Der Wunsch ist meist ganz konkret. Mehr Licht im Wohnzimmer. Ein Platz für den ersten Kaffee. Ein ruhiger Aussenraum, ohne gleich den ganzen Garten umzugraben. Gerade bei Bestandsgebäuden wirkt ein Balkon wie die naheliegende Lösung.

Dann kommt die Unsicherheit. Reicht eine Skizze für das Bauamt. Muss ein Statiker ran. Was, wenn ein Nachbar Einwände hat. Und was passiert, wenn der Antrag unvollständig ist und das Projekt schon an der ersten formalen Hürde hängen bleibt.
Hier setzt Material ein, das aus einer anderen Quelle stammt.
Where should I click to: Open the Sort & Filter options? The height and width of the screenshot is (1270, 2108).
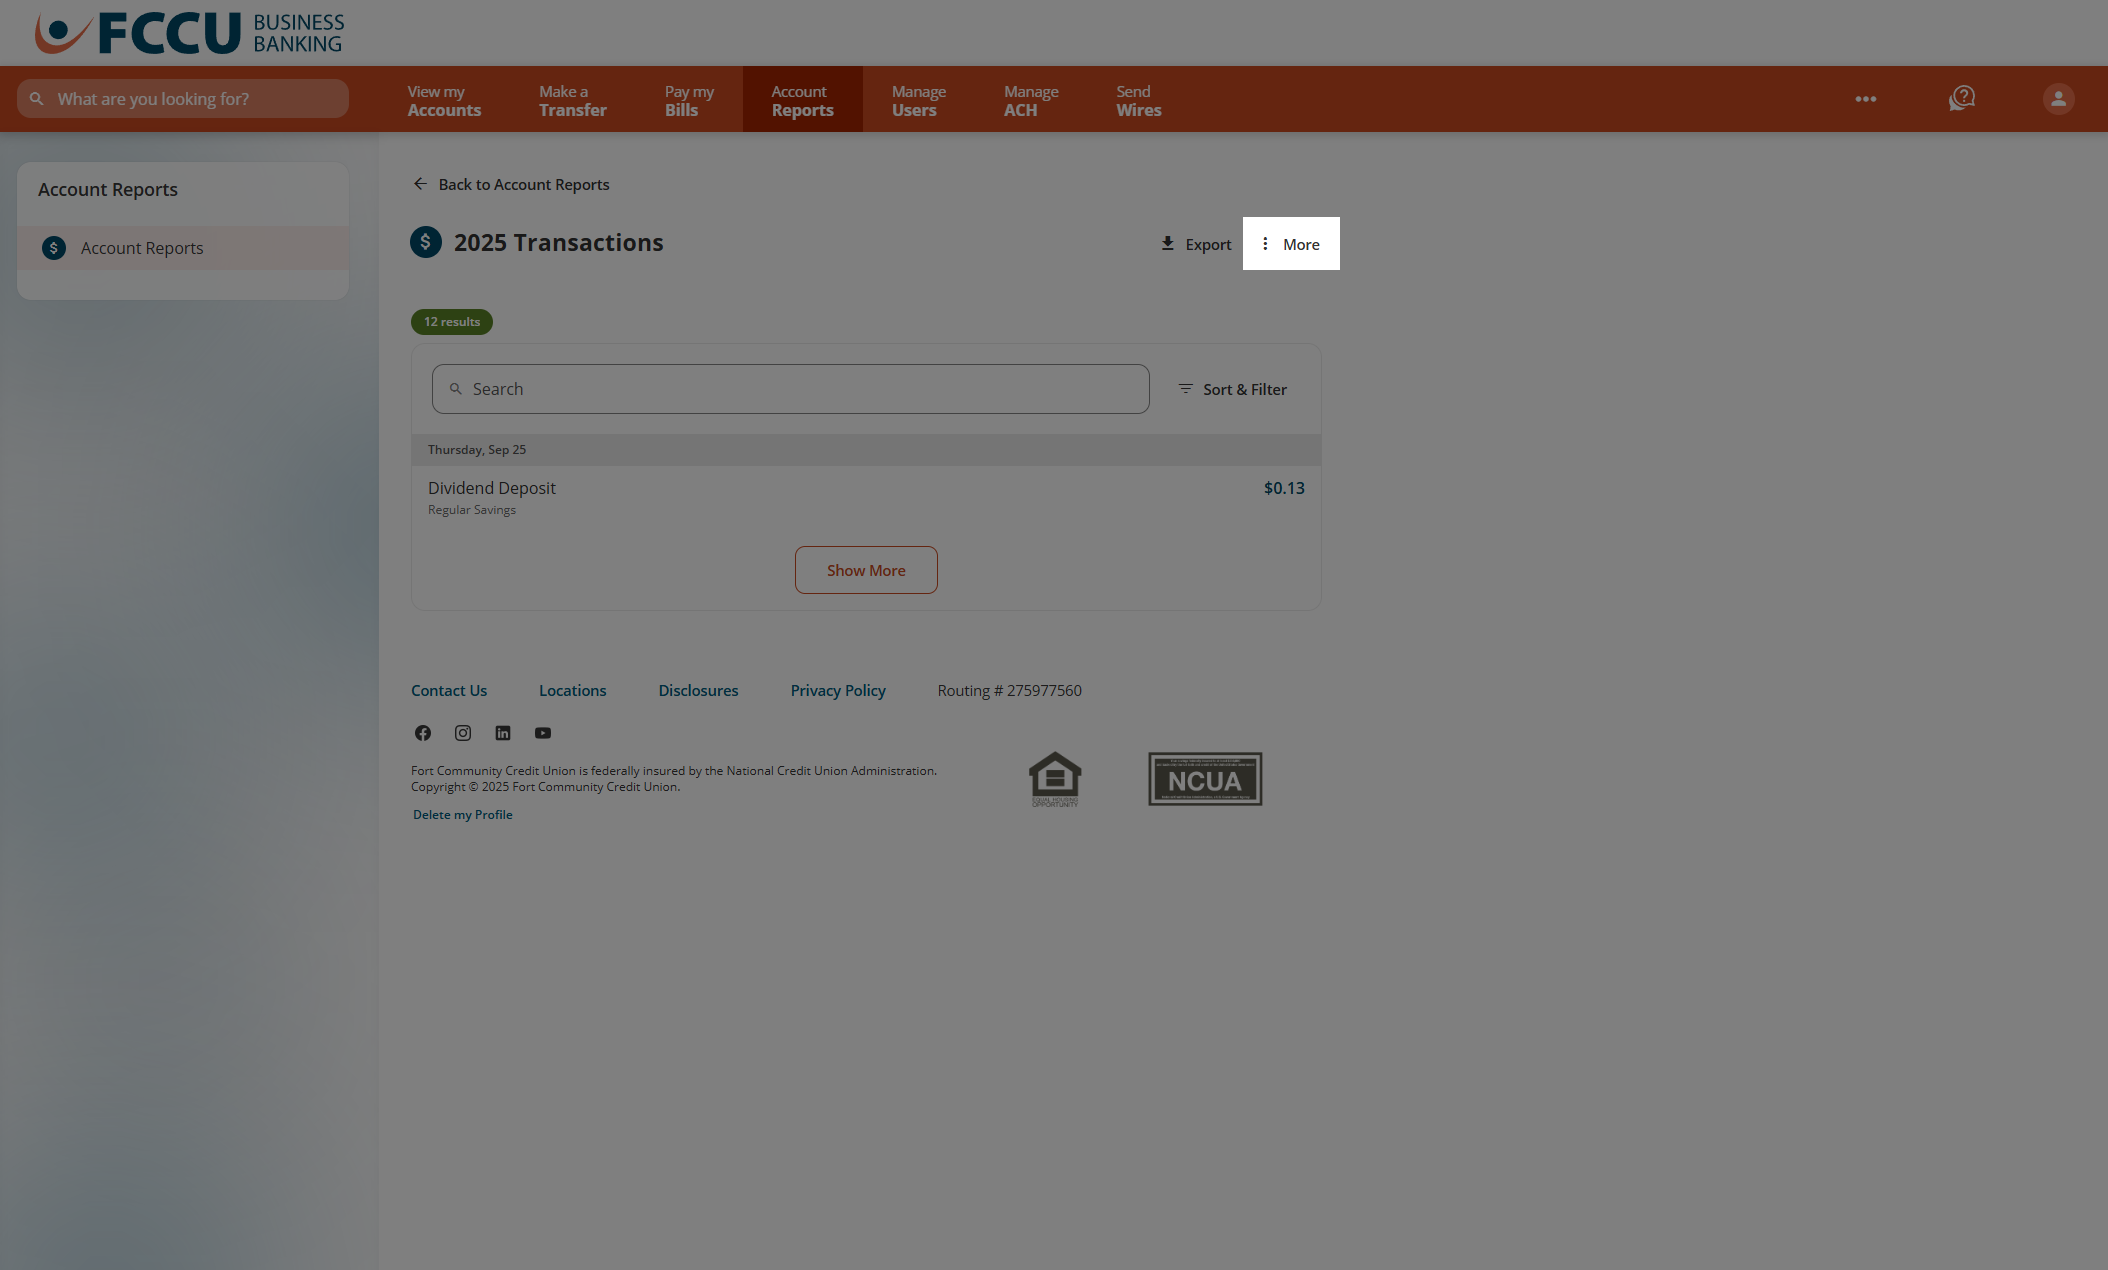1232,389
Genau an diesem Punkt entsteht der Eindruck, das Verfahren sei eine Blackbox. Tatsächlich folgt die Balkon nachträglich anbauen Genehmigung aber einer klaren Logik. Das Bauamt möchte nicht „kompliziert sein“, sondern drei Dinge sauber prüfen: Passt das Vorhaben auf das Grundstück, ist die Konstruktion standsicher, und fügt sich der Balkon in die öffentlich-rechtlichen Vorgaben ein. Wer diese Prüflogik versteht, sammelt Unterlagen nicht mehr blind, sondern in der richtigen Reihenfolge.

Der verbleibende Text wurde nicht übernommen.